Algunas organizaciones sociales pidieron al Tribunal Administrativo de Cundinamarca detener la venta, por lo menos provisionalmente, para obligar al Estado a explorar ofertas más provechosas que reflejaran mejor el valor y proyección estratégica de ISA. El Gobierno “tranquilizó” a los jueces diciendo que el negocio no estaba finiquitado, pero días después intempestiva y secretamente firmó el contrato y salió con la excusa de que ya no había nada que detener. Este Gobierno es un abanderado del refrán que dice “mejor pedir perdón que permiso”, aunque tampoco pide perdón. 

Claro que hay leyes que le permiten a Duque organizar la venta a su antojo, en especial si es entre entidades públicas; hacerlo de manera privada, sin subasta, sin dar muchas explicaciones. Pero varios expertos del sector señalan que la forma en que se hizo la transacción denota un afán insano, casi alarmante, que condujo a un detrimento de la billetera pública y negó la posibilidad de que la libre competencia permitiera un mejor negocio. No se maximizó el valor de ISA, Ecopetrol hizo la compra del año, mas no la nación. La autoventa de ISA le permitía al sector político que actualmente ejerce el poder permanecer en control de ambas compañías y de la ejecución del negocio.   

Existen muchos aspectos técnicos y debatibles de este matrimonio arreglado. Por ejemplo, si a una petrolera le sirve o no una transportadora de energía, o si se está privatizando a ISA. Y este Gobierno, experto en oscurecer, se ha esforzado en imponer su visión de la venta. La poca atención que se le ha prestado al asunto ha dado más para aplausos que para cuestionamientos serios. 

Ningún medio interesado en preguntar cuáles son las razones de peso para negar la propuesta del GEB. Nadie que averigüe por qué se cercenó la posibilidad de que el precio de ISA lo pusiera el mercado y no la junta directiva de Ecopetrol. ¿Lograremos saber cuál será el afán que impulsó al Gobierno a hacer todo esto a las patadas? ¿Acaso el apremio por llenar las arcas estatales para las elecciones? ¿Habrá algún influyente asesor cercano a Palacio y a Ecopetrol? Ojalá también sepamos si los 14 billones de pesos que recibimos por la venta —adicionales a los de la reforma tributaria que acaba de aprobar Duque por la puerta de atrás— se invertirán en un rescate social.

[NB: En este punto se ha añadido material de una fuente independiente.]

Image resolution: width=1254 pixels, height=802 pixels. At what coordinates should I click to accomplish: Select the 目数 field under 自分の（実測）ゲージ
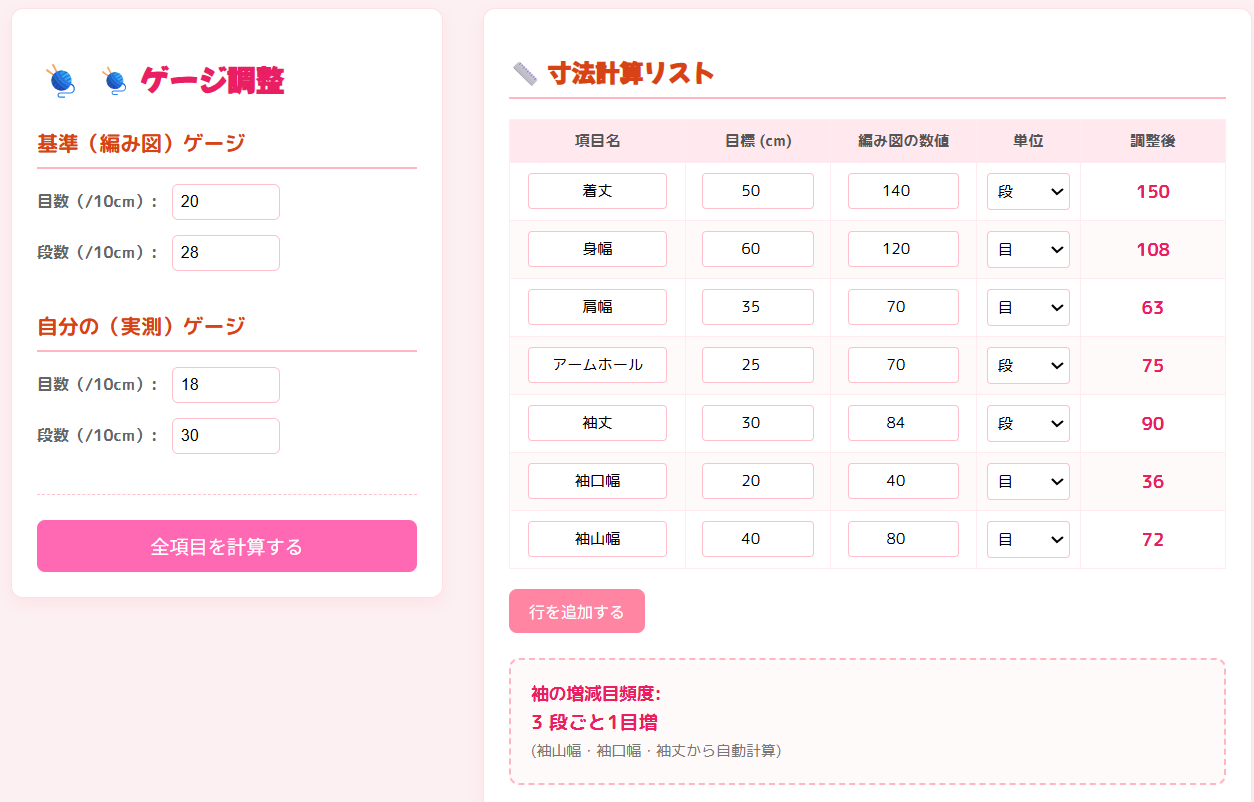tap(226, 384)
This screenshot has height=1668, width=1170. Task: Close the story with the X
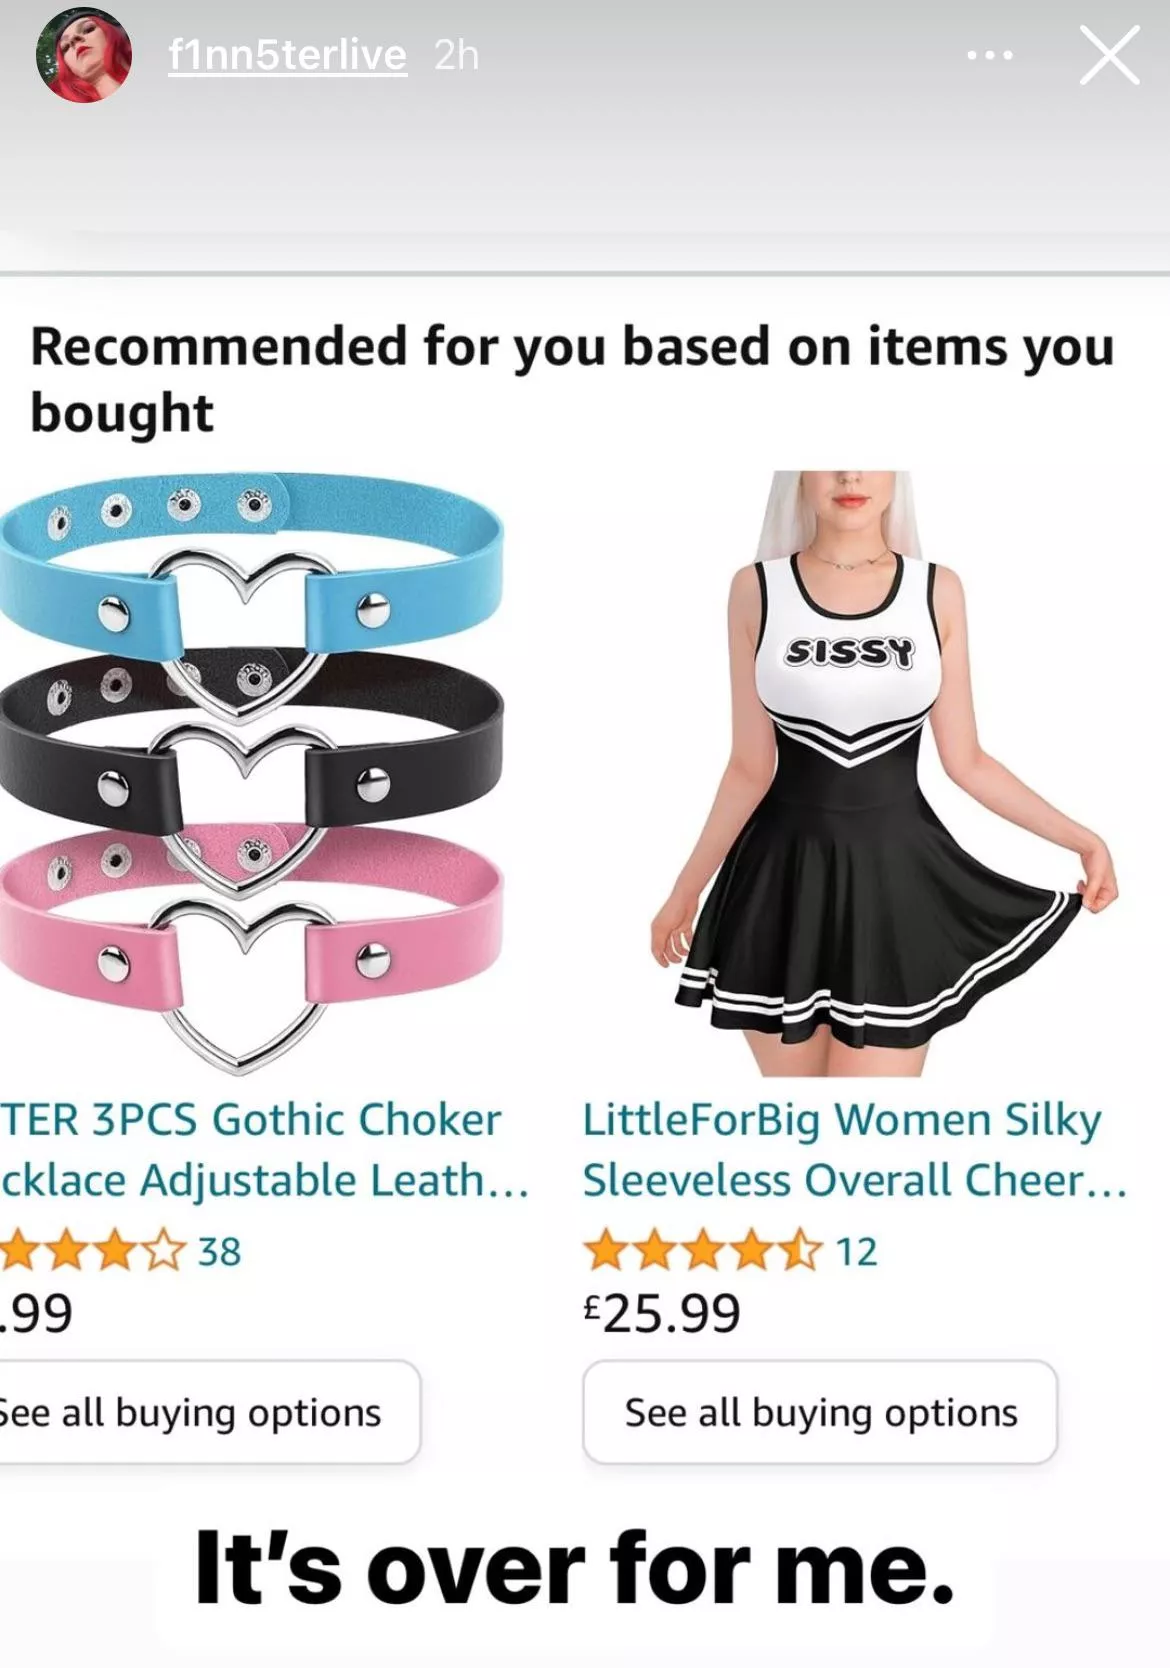point(1109,56)
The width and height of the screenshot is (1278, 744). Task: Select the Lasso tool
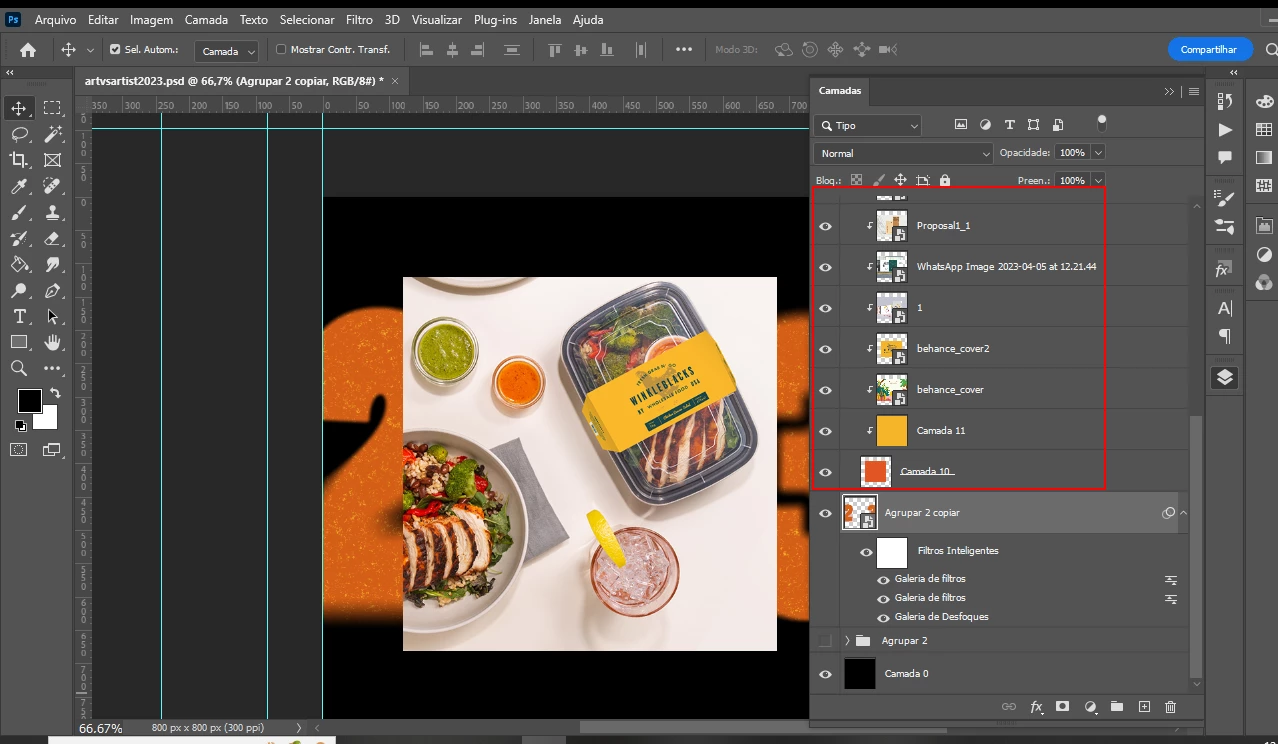click(19, 134)
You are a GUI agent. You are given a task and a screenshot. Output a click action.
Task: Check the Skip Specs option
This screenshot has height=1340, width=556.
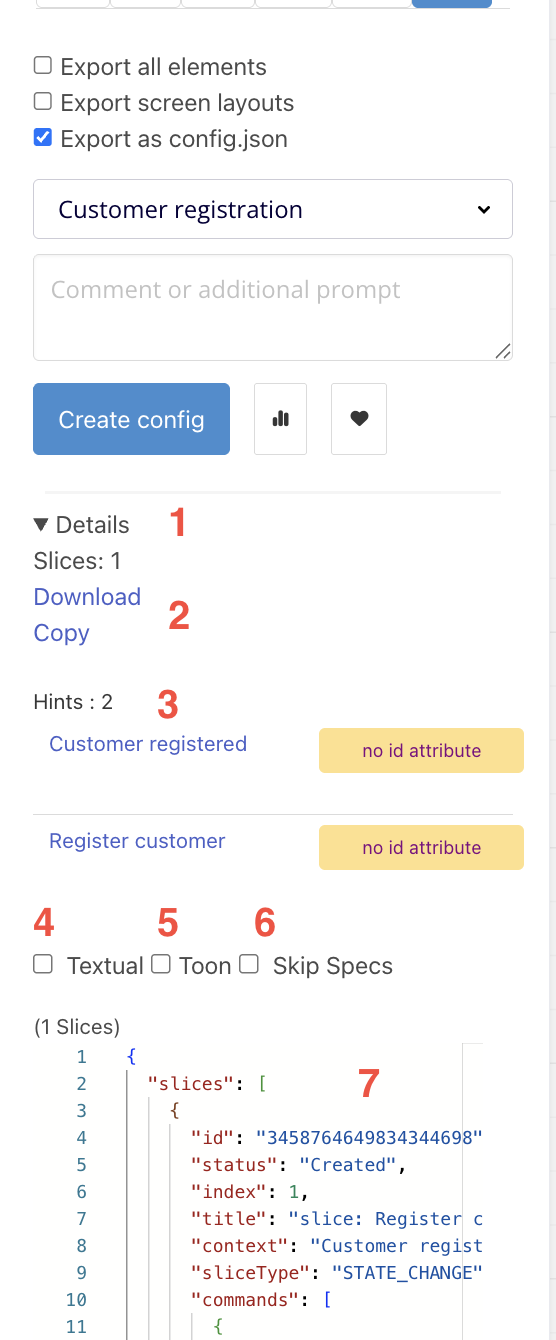click(250, 964)
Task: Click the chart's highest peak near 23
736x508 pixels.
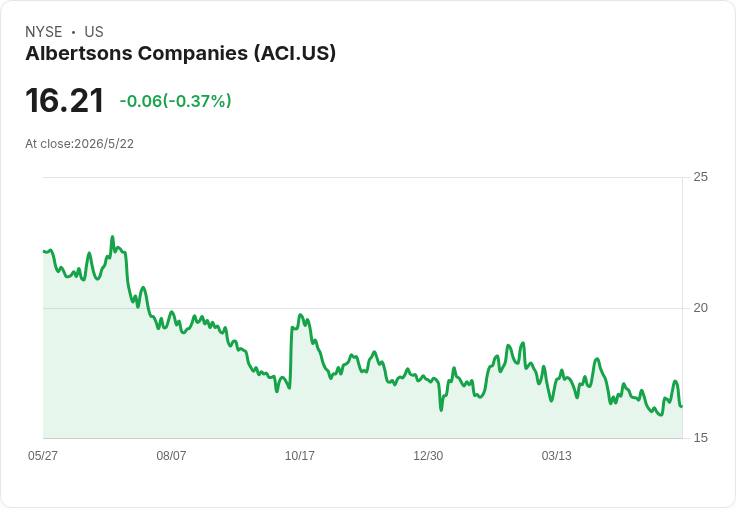Action: click(x=112, y=237)
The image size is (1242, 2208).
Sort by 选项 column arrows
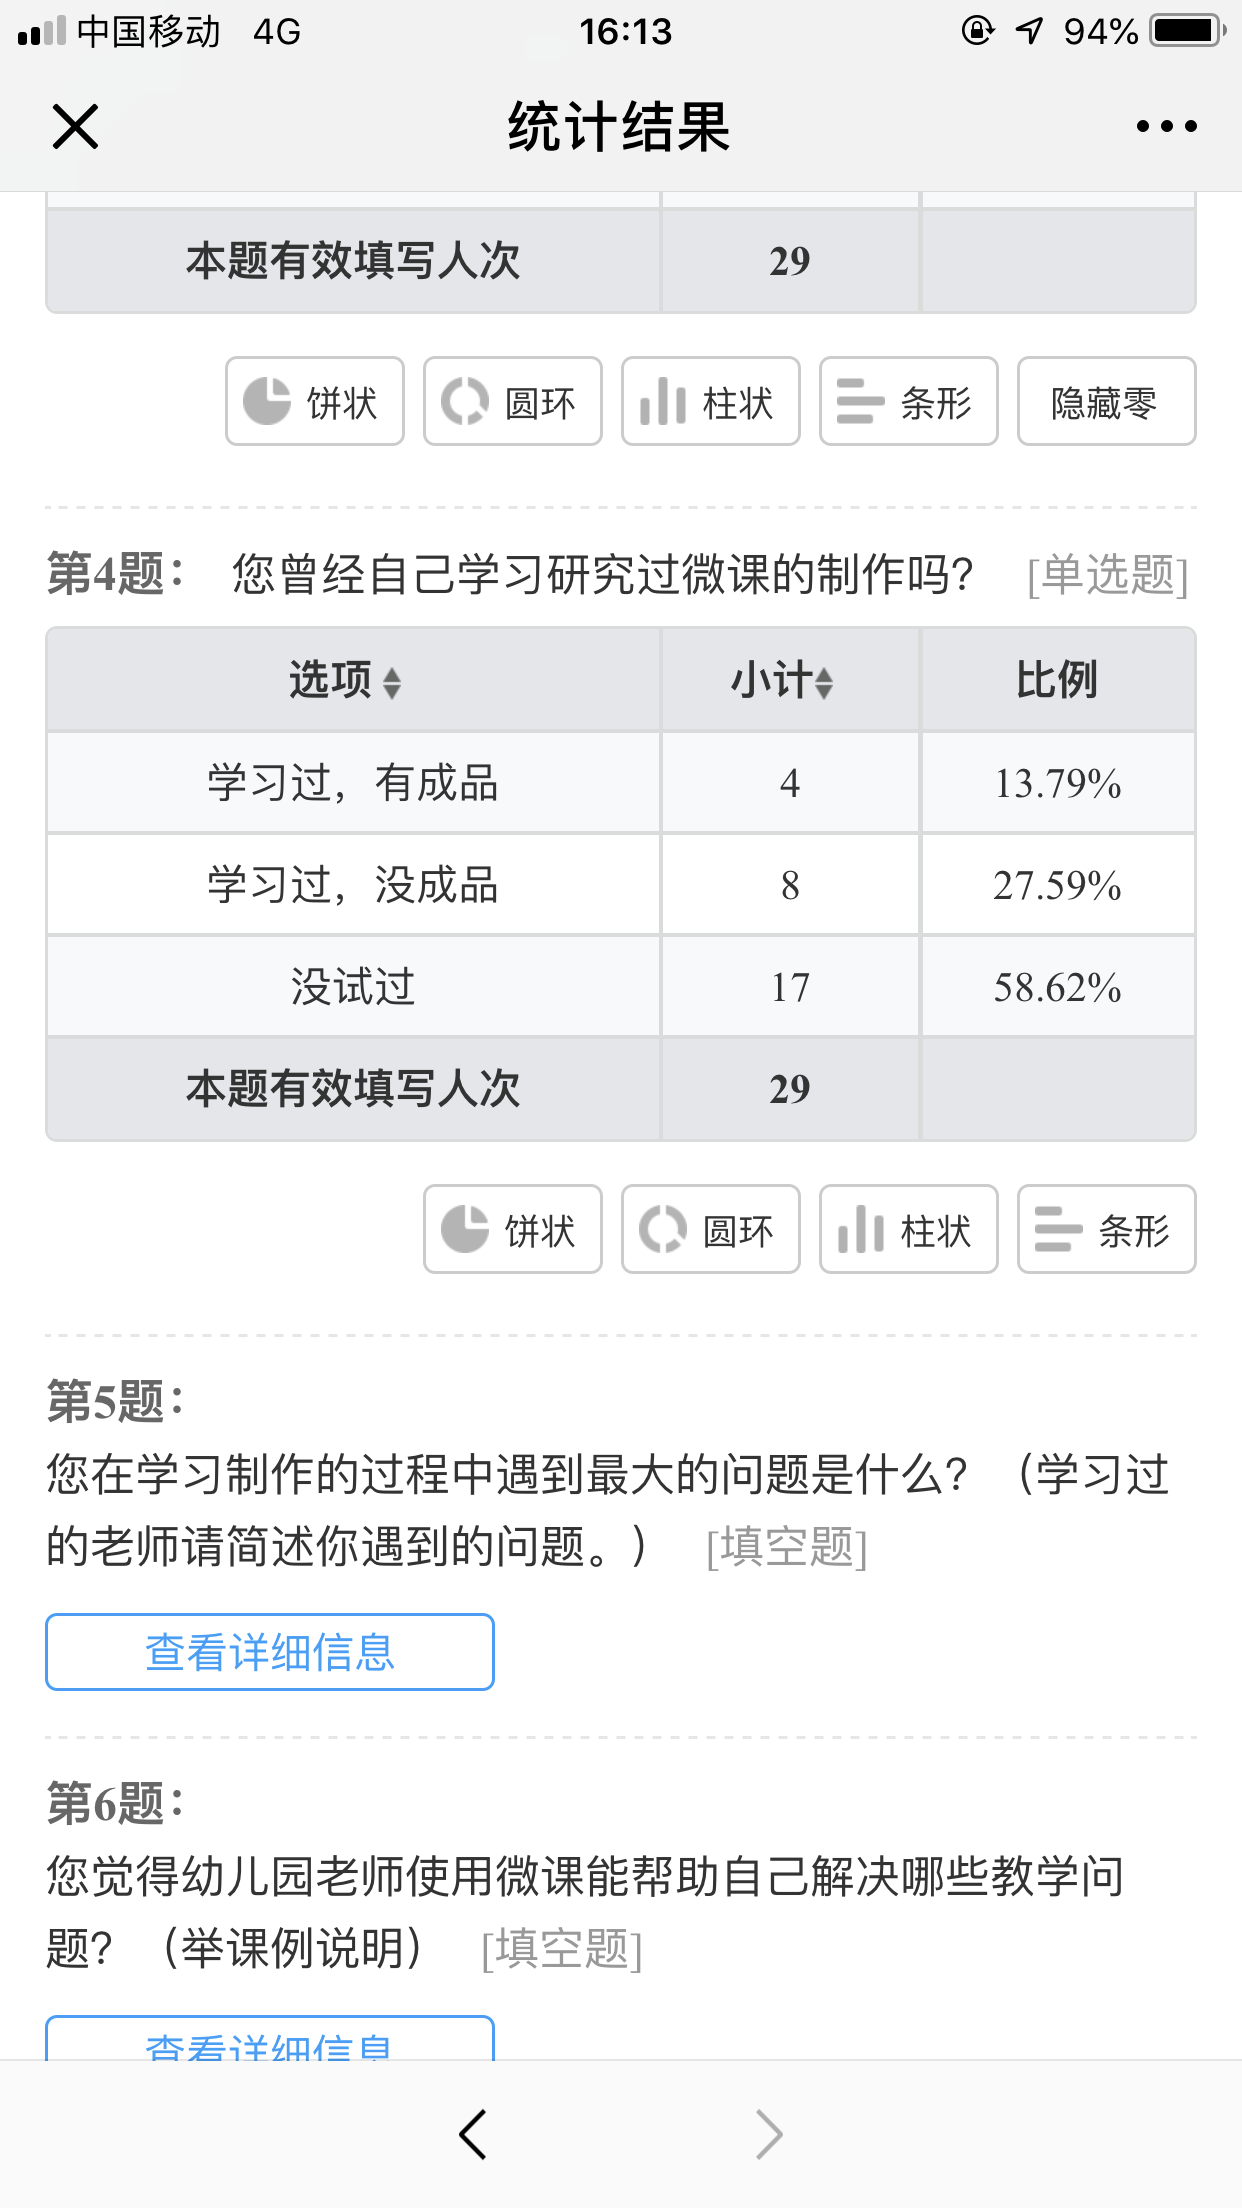point(392,683)
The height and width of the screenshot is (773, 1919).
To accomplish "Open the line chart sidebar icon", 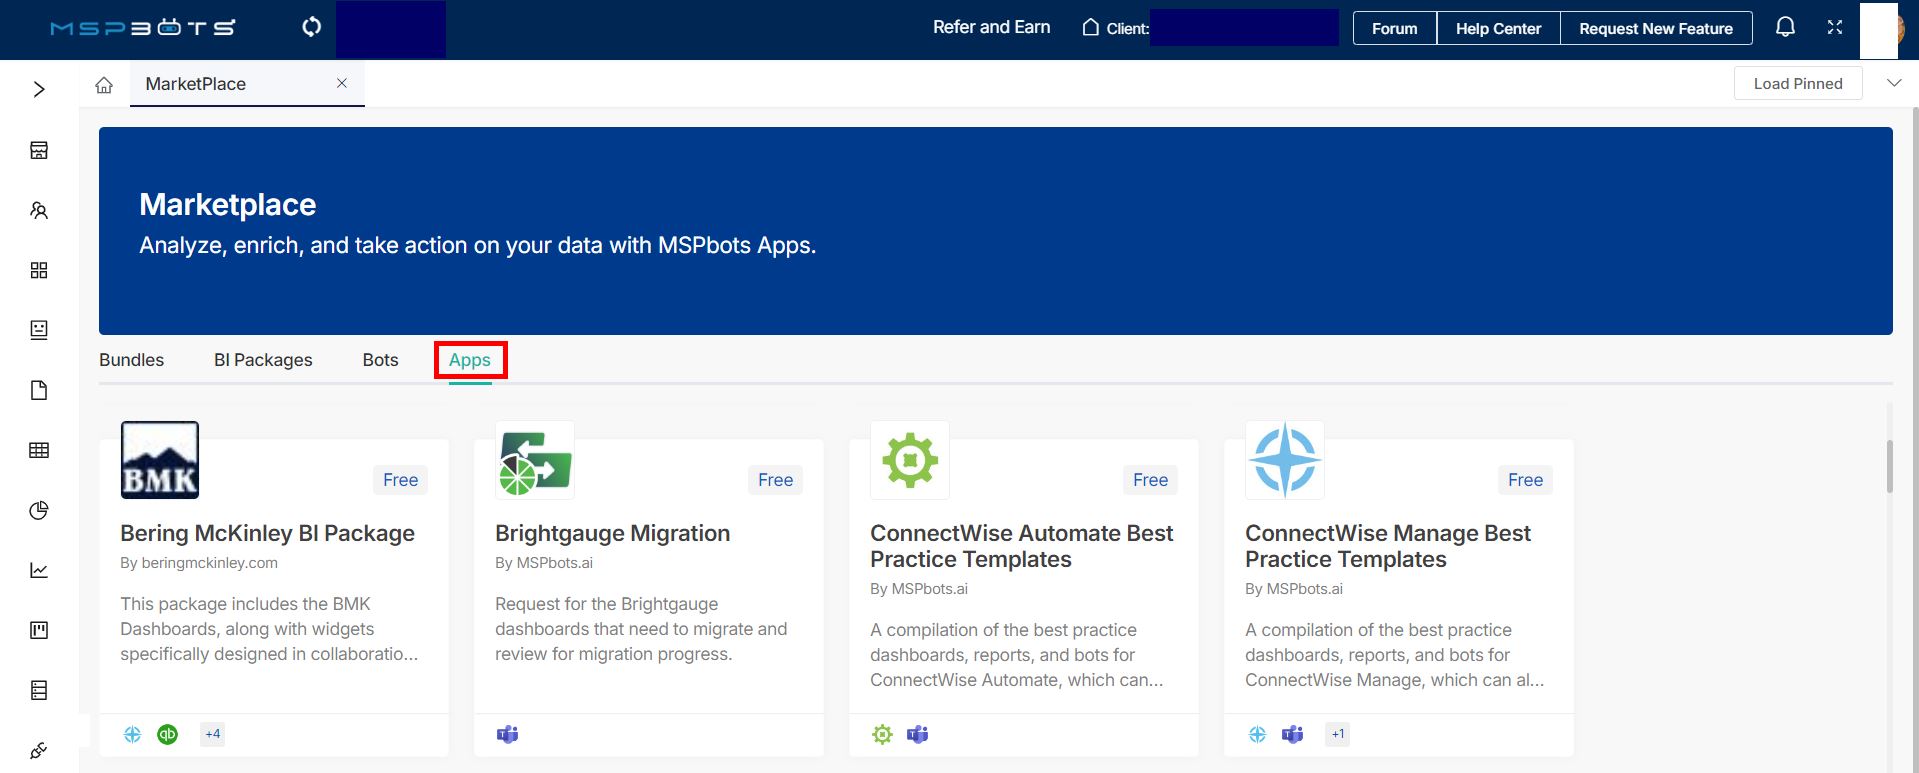I will click(x=39, y=570).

El Gobierno ha aprovechado lo enrevesado del asunto para hacerlo de prisa y engañar a los jueces. Prostituyeron a la novia guapa y lista al postor más poderoso, más impositivo, pero quizás el peor partido. El proxeneta fue ese sector político que sigue manejando a Colombia como si el erario fuera su billetera y los bienes públicos, caballos de su finca.